USA / Israel / Russia september 1999


Editors notes

It appeared that this technology will never become available since C3D's links and whereabouts were untracable from the 2nd halve of august 2002. The editors presumed that the sharp economic downturn in 2002 also cut off the funding for this promising development. However a few firms did take licences so we might see the FMD back in some form or another.
In a way this might be a perfect example of the so called "Vaporware": hardware that is promised but never comes to the market.

The following story is in wikipedia:

After Constellation 3D shut down due to a scandal (the scandal essentially involved the prototype "demonstrated" at COMDEX 2000 being a hoax — the content was actually playing on a hard drive — the device was faked) and the company consequently running out of money, a new company called D Data Inc. (4) was formed which acquired the entire patent portfolio of Constellation 3D in 2003. The company is determined to bring multilayer optical disc technology to the market, and so has introduced the technology again under the new name of Digital Multilayer Disk (DMD) (5).

promising to have the technology available at the end of 2006

At the time of writing - Oct. 2006 - the site still exists and the editors have contacted management for more info.


Lev Zeidenberg, Prof. Yaakov Malkin,  Prof. Eugene Levich

papers & manuals





Introduced by Constellation 3D Inc. (C3D), Fluorescent Multi-Layer Disc holds up to 140 GB of data. This is currently (2001) 215 times more than a CD-ROM (.65 GB) and 23 times more than a DVD-ROM (~6 GB).

FMD-ROM discs contain fluorescent materials embedded in the pits and grooves of all 10+ layers. When in contact with a laser, the fluorescent materials are stimulated to produce coherent and incoherent light; data is stored in the incoherent light.


Because the technology isn't based on reflection, multiple layers are read at the same time.

With minor re-tooling, FMD-ROM discs are compatible with existing CD-ROM and DVD-ROM drives. Likewise, FMD-ROM drives are backward compatible, accepting CDs and DVDs.


The layers on a Reveo CLC disc reflect only a specific color.


The concept of multi-layer reflective optical discs has been proposed by Philips and IBM, and has been demonstrated up to several layers. In fact, DVD is an implementation of this concept with two layers.

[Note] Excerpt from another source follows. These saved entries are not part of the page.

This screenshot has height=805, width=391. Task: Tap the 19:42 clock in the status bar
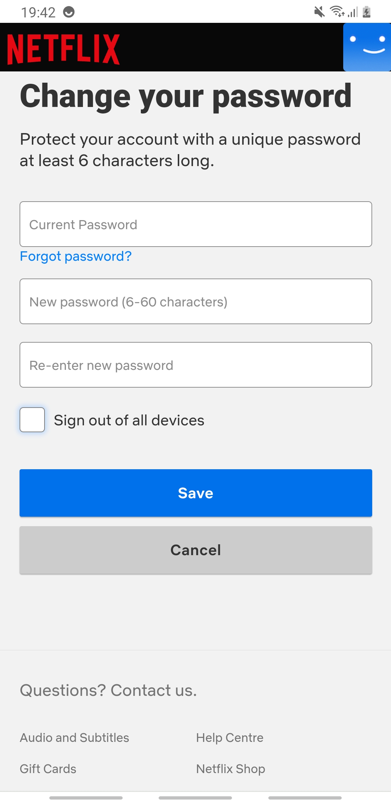(38, 12)
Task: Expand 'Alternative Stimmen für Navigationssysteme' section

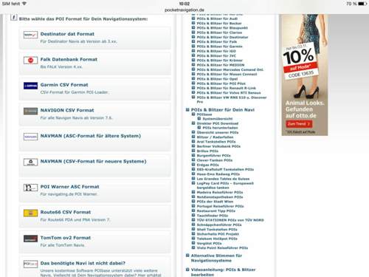Action: (x=187, y=256)
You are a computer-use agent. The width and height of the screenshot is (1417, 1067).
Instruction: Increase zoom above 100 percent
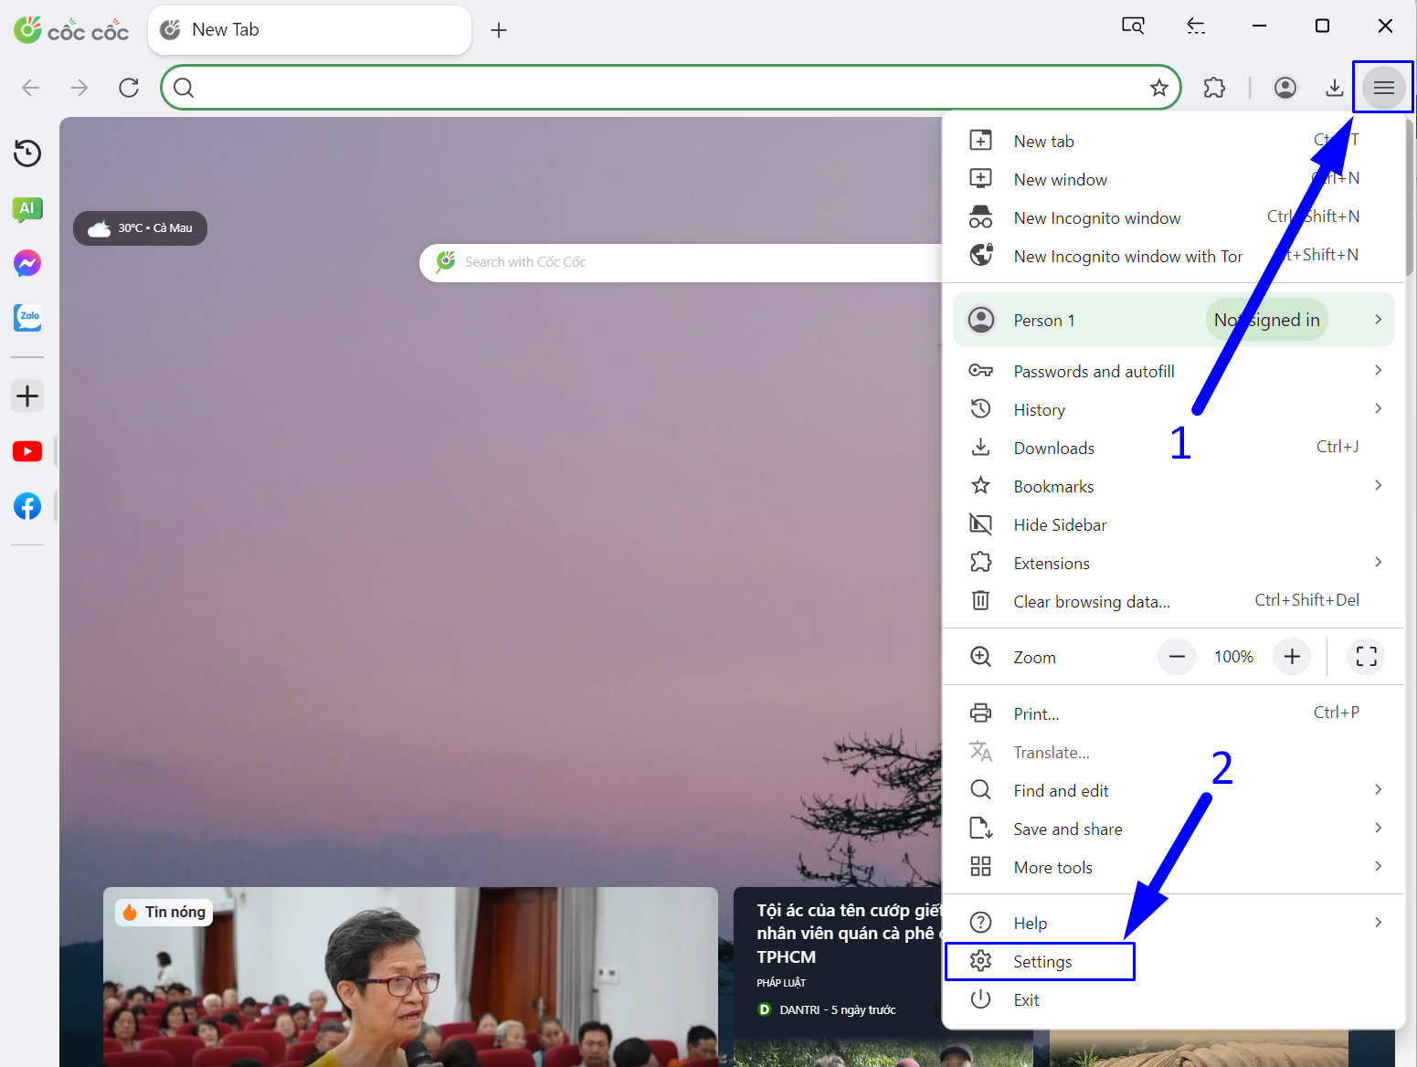(x=1291, y=656)
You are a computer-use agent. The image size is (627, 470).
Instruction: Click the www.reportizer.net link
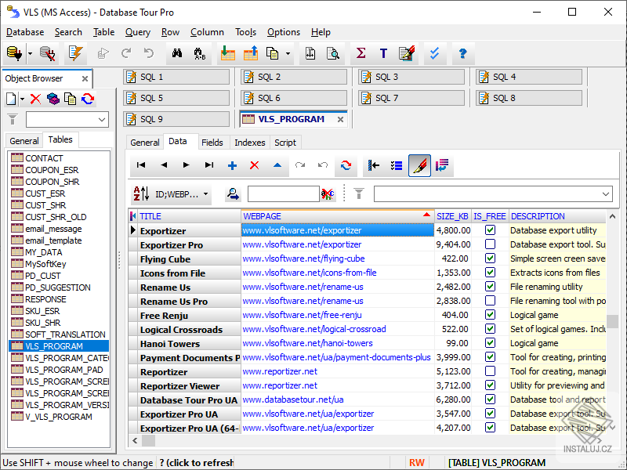coord(279,371)
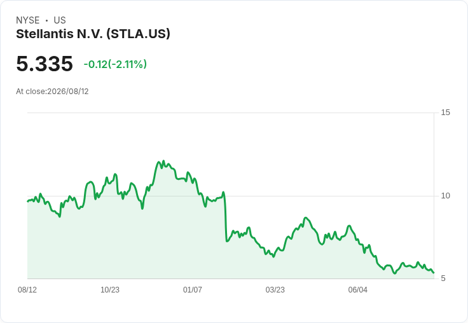The height and width of the screenshot is (323, 468).
Task: Click the current price 5.335
Action: [x=45, y=64]
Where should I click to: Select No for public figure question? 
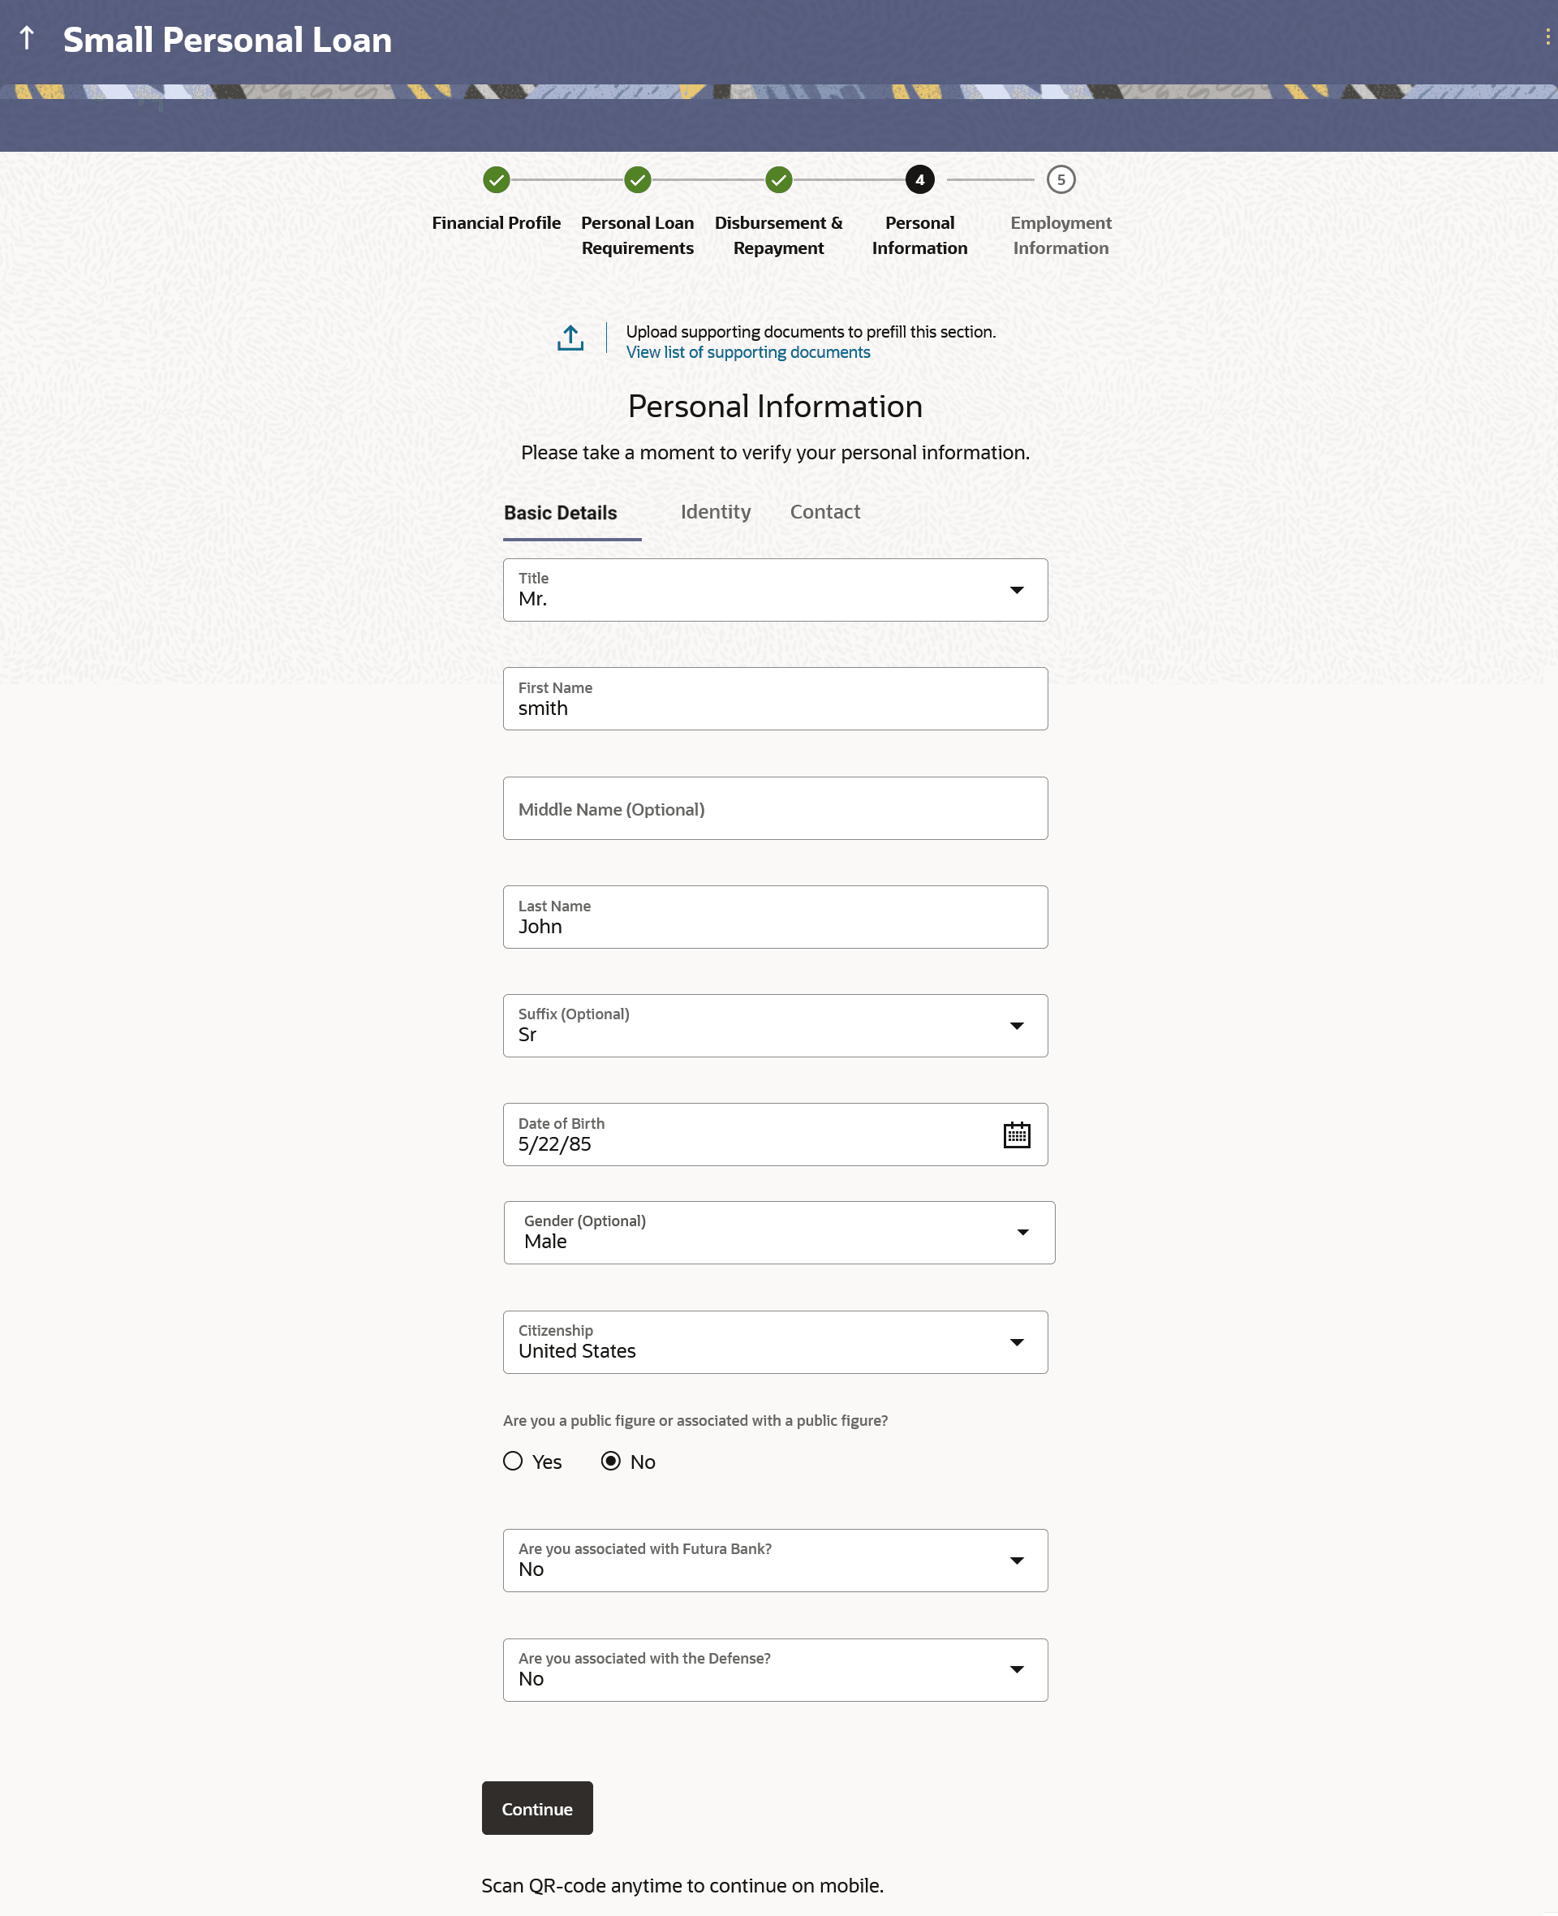point(610,1461)
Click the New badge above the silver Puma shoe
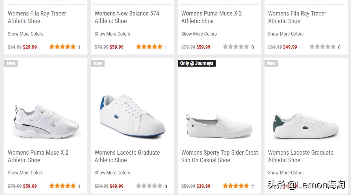The width and height of the screenshot is (351, 195). [11, 63]
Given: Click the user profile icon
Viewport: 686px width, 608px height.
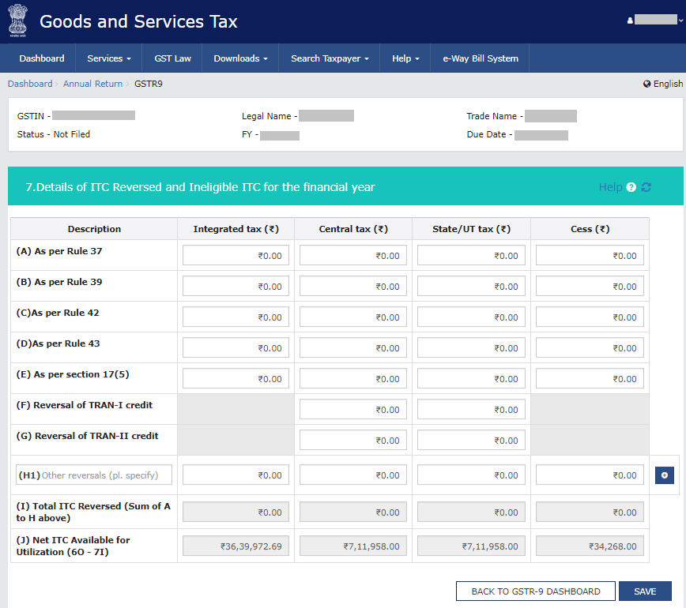Looking at the screenshot, I should (630, 20).
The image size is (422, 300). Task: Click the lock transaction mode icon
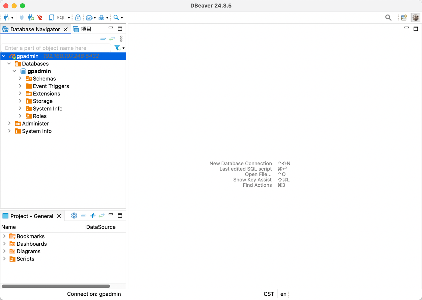click(x=78, y=17)
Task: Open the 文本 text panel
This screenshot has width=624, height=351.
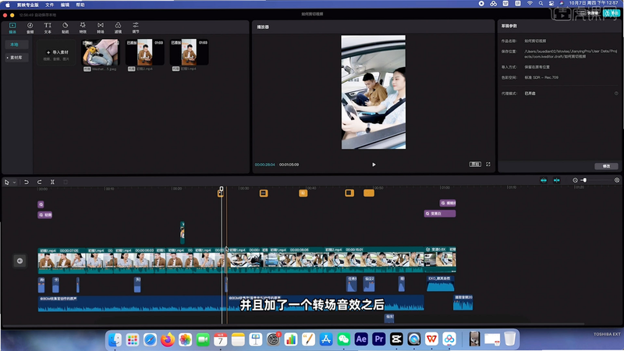Action: (48, 28)
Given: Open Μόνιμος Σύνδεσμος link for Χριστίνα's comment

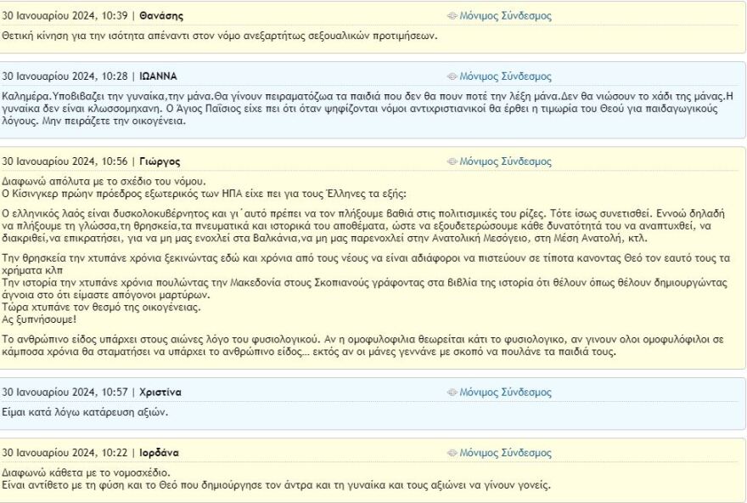Looking at the screenshot, I should point(505,393).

However for many layers, the coherent nature of the probing laser beam causes interference, scatter and intra-layer cross talk - the combination of which results in a signal that is degraded to unacceptable levels. In addition, reflective multi-layer discs encountered considerable technological difficulties in manufacturing of media commensurate with the formidable requirements for optical quality. For these reasons research efforts into multi-layer reflective technologies have been abandoned.

fmd_disk.jpg (26176 bytes)

The concept of multi-layer, fluorescent cards/discs (FMD/C) is a unique breakthrough, solving the problems of signal degradation associated with current reflective optical disc technologies of CD and DVD.

As with a CD or DVD, data on the FMD layers is encoded on a substrate in a series of geometrical features or volumetric marks. Each layer will have a capacity of 4.7 Gigabytes (as in the case of DVD).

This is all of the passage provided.